Paper Reading: Semantic Hashing using Tags and Topic Modeling (SIGIR13)

This paper is similar to collaborative topic modeling. They also mentioned that in their paper. The main difference is they train LDA offline so the topic distribution is not affected by tagging (supervisory signals).

From probabilistic perspective, it is variant of CTM:

Train topic model offline.

  1. For each doc y_j in Corpus:
    1. Draw latent offset, e ~ Gaussian(0, 1)
    2. Draw document latent, y ~ e + topic(y)
  2. For each tag u_i:
    1. Draw tag, u_i, from Gaussian(0, 1)
  3. For each doc y_j and tag u_i:
    1. Draw a document label, t_{i,j} ~ Gaussian( u_i * y_j , confidence)

I think the confidence matrix that they create is simply a fixed variance.

From matrix factorization perspective:
1. They factor a tagging matrix: T = U * Y
2. Add regularizer || U ||^2 to keep U small since U is drawn from Gaussian(0,1).
3. Add regularizer that penalizes when Y is deviate from a topic(Y).

Their binarization from Y to hashcode is very straight forward.

Based on my analysis, there are a lot of rooms to improve:
1. adding non-linearity to matrix factorization, hash code function, and binarization function.
2. tagging uncertainty is learned from the data (instead of fixed variances).
3. tags (supervisory signal) can be correlated ( so document without tag t, can still have a high probability for tag t, if similar tag s appears in the doc.
4. jointly learn a topic model.
References

References:

[1] Wang, Qifan, Dan Zhang, and Luo Si. “Semantic hashing using tags and topic modeling.” Proceedings of the 36th international ACM SIGIR conference on Research and development in information retrieval. ACM, 2013.

Supervised Hashing for Image Retrieval (AAAI’14)

This paper proposed a supervised hashing method that learns hash codes from the images and a hash function using convolution neural network (CNN).

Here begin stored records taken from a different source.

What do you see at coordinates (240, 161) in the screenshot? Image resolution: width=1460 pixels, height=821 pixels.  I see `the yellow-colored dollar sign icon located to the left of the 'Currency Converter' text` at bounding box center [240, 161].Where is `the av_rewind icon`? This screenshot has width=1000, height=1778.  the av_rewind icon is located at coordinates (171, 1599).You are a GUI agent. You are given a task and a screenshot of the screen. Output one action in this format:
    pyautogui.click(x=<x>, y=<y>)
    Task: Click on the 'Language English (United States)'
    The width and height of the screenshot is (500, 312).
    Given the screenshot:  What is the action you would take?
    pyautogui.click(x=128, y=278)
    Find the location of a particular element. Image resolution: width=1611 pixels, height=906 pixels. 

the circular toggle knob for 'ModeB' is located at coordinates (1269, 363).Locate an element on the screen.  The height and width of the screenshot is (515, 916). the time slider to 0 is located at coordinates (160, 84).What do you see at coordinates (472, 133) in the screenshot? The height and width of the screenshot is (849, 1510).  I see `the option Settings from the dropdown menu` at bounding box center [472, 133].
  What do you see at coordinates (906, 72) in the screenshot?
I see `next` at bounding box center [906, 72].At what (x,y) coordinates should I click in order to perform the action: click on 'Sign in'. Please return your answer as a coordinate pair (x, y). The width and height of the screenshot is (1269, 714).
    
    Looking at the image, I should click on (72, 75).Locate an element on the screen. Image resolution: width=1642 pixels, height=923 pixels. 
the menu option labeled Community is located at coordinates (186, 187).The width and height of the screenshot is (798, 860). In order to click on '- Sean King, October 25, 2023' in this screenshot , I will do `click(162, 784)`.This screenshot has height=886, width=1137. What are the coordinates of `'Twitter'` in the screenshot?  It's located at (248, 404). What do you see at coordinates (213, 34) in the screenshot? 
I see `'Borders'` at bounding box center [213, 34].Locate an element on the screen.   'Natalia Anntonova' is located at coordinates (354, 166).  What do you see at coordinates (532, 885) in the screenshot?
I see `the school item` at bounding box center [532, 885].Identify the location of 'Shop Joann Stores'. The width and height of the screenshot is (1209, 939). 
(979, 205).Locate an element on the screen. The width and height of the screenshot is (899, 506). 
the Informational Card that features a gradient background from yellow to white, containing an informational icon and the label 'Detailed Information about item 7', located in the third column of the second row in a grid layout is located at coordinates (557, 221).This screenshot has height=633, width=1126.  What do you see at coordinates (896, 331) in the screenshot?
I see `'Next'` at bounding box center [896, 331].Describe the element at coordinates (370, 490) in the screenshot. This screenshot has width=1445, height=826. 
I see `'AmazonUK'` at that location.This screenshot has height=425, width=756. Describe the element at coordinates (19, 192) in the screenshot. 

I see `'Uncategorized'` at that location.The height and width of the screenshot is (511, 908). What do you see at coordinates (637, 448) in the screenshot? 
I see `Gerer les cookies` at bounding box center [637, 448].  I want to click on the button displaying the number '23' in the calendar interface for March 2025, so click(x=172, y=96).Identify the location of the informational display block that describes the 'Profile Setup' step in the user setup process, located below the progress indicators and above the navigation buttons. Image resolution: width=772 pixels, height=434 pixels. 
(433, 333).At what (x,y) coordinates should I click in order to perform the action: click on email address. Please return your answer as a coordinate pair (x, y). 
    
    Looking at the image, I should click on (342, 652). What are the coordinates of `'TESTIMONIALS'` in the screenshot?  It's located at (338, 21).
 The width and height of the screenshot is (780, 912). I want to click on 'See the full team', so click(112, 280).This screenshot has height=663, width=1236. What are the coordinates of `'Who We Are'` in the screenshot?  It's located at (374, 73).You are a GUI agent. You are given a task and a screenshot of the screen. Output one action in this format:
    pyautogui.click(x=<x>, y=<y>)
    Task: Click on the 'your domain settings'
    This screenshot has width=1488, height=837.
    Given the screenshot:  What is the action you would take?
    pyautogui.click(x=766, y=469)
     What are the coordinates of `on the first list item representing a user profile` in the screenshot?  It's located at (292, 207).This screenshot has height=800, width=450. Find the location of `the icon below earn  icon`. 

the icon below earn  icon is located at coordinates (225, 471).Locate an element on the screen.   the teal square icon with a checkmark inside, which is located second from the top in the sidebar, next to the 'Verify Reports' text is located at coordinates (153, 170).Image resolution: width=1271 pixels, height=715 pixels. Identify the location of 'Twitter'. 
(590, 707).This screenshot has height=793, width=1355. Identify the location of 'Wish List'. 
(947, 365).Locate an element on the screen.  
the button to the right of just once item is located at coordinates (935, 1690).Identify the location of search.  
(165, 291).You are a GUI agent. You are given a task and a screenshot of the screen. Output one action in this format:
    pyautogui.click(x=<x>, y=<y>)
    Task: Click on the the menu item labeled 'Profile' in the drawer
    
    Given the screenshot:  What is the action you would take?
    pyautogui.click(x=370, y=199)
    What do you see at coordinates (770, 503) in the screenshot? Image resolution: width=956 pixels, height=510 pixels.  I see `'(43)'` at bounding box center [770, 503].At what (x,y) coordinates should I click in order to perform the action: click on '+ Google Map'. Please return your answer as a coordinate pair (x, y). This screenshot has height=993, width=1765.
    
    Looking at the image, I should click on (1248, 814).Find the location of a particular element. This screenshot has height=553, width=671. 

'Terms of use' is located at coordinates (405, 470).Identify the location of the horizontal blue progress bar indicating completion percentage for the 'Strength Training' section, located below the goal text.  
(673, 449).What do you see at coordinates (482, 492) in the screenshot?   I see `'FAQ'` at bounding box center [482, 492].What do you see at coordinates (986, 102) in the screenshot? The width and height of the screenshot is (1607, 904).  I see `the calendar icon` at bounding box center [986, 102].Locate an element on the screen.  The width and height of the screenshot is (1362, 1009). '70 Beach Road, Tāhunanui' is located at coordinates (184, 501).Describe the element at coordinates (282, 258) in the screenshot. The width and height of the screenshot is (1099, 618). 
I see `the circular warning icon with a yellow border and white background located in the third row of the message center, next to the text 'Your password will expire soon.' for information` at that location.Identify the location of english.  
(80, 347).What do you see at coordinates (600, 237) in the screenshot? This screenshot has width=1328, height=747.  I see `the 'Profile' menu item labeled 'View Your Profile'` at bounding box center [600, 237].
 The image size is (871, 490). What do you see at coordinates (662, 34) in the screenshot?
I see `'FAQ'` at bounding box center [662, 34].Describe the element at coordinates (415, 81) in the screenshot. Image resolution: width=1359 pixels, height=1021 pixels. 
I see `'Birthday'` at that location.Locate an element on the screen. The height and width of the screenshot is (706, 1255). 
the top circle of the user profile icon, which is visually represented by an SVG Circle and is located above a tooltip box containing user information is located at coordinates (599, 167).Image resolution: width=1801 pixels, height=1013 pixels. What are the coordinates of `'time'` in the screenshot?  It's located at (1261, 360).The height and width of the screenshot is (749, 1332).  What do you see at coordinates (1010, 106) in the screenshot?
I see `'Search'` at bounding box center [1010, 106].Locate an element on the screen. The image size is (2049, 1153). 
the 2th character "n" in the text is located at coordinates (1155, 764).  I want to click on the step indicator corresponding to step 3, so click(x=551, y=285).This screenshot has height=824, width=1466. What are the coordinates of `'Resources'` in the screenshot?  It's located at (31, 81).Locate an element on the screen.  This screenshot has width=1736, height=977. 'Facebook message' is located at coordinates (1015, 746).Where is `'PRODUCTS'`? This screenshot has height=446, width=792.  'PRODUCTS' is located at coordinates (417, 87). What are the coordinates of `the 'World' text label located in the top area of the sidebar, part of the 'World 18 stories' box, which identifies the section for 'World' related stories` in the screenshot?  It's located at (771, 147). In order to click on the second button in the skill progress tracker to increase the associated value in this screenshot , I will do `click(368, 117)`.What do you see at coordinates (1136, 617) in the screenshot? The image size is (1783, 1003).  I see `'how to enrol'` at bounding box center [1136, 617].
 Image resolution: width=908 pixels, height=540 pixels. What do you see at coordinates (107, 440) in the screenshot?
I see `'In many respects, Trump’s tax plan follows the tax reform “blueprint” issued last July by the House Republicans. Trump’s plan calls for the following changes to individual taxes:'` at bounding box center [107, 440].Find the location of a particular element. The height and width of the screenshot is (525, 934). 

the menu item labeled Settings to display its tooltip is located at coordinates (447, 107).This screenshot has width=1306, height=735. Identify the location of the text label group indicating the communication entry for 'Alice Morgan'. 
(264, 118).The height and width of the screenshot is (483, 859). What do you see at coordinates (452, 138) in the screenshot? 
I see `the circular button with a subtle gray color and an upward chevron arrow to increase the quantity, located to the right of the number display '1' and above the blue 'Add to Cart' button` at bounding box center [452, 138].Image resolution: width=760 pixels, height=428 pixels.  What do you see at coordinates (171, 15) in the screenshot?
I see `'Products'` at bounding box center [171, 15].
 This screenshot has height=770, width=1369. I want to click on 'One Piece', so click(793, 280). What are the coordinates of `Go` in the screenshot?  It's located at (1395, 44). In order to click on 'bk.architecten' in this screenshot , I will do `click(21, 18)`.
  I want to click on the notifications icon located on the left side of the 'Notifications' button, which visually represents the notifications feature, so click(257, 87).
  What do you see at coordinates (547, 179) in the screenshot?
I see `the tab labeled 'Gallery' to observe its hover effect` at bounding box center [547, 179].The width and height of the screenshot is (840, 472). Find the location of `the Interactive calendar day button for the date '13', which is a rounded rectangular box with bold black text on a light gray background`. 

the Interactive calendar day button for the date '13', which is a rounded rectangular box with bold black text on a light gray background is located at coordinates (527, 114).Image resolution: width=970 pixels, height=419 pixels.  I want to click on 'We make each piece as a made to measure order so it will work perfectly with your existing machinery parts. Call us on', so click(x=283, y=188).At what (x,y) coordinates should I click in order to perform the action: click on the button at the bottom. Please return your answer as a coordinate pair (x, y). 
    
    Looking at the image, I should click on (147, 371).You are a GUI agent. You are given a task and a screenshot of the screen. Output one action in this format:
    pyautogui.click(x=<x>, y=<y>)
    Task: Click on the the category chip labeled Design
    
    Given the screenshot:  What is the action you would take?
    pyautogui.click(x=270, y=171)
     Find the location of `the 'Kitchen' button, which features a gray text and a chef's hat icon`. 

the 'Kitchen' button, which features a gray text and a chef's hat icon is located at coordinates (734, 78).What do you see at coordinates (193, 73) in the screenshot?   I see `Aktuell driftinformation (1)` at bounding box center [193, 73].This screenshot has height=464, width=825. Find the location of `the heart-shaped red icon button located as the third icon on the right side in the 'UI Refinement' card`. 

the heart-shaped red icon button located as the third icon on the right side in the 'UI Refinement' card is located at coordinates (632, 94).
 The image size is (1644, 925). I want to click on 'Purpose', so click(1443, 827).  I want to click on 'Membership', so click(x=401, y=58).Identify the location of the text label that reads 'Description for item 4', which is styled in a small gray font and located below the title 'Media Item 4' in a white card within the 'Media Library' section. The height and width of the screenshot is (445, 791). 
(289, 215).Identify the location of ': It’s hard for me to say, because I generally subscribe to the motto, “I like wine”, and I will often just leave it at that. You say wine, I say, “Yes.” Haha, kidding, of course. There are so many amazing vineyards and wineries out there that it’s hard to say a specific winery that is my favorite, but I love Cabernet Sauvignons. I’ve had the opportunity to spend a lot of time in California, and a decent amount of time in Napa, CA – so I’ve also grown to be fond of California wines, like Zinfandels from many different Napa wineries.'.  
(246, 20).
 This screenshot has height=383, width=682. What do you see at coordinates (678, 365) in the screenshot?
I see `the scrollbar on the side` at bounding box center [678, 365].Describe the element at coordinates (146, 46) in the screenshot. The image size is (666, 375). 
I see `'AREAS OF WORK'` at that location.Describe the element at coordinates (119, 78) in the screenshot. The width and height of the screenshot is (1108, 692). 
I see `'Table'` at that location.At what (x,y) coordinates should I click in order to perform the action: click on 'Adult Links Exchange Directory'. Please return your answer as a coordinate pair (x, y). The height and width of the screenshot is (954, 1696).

Ideally, it would be nice if the model can simultaneously learn a hash function from the train images and class labels. If they only set up CNN by learning a function that maps a raw image to class labels, then they won’t learn any good representation but instead learning a discriminative model.

Instead, they need to approximate hash codes for training data from the similarity matrix. Defining a matrix S_{i,j} = +1 if image i is semantically similar to image j. Otherwise, S_{i,j} = -1. Then they cleverly assume that a dot product between two hash code ( a binary vector) is approximately equivalent to +q if both vectors are similar. q is a dimension of a binary vector. The objective function then becomes a matrix factorization problem:

\min_{H} || S - \frac{1}{q}HH^T||_F^2 where H \in \{-1, 1 \}^{n x q}

It is very difficult to efficiently optimize the above objective function due to an integer constraint. The authors relax this restriction by allowing a range constraint, H \in [-1, 1 ]^{n x q}, which is easier to optimize using a coordinate descent algorithm using Newton direction. The contribution is the derivation of efficient optimization algorithms that learn an approximate hashcode from the range constraint.

Once hash codes from train data are obtained, the next step is to determine a hash function. They construct CNN and simultaneously learns a function that maps a raw image to an image representation (encoder) and a hash function that maps this representation to the given approximate hash codes. The author called this as the CNNH model.

By adding label information as additional output layers, now CNN needs to learn an image representation that matches the given hash codes and label matrix. This additional constraint forces the CNN to learn a shared image representation. The author called this as CNNH+ model.

The CNNH+ model has the highest MAP on MNIST, CIFAR10, and NUS_WIDE datasets.

I think using deep learning architecture is trivial but learning an approximate hash code is much more challenging when the objective function is a range constraint. The authors demonstrated that the proposed optimization method is faster and more scalable than BCD algorithm. I believe BCD [2] is the state-of-the-art method at that time.

References:

[1] Xia, Rongkai, et al. “Supervised Hashing for Image Retrieval via Image Representation Learning.” AAAI. Vol. 1. 2014.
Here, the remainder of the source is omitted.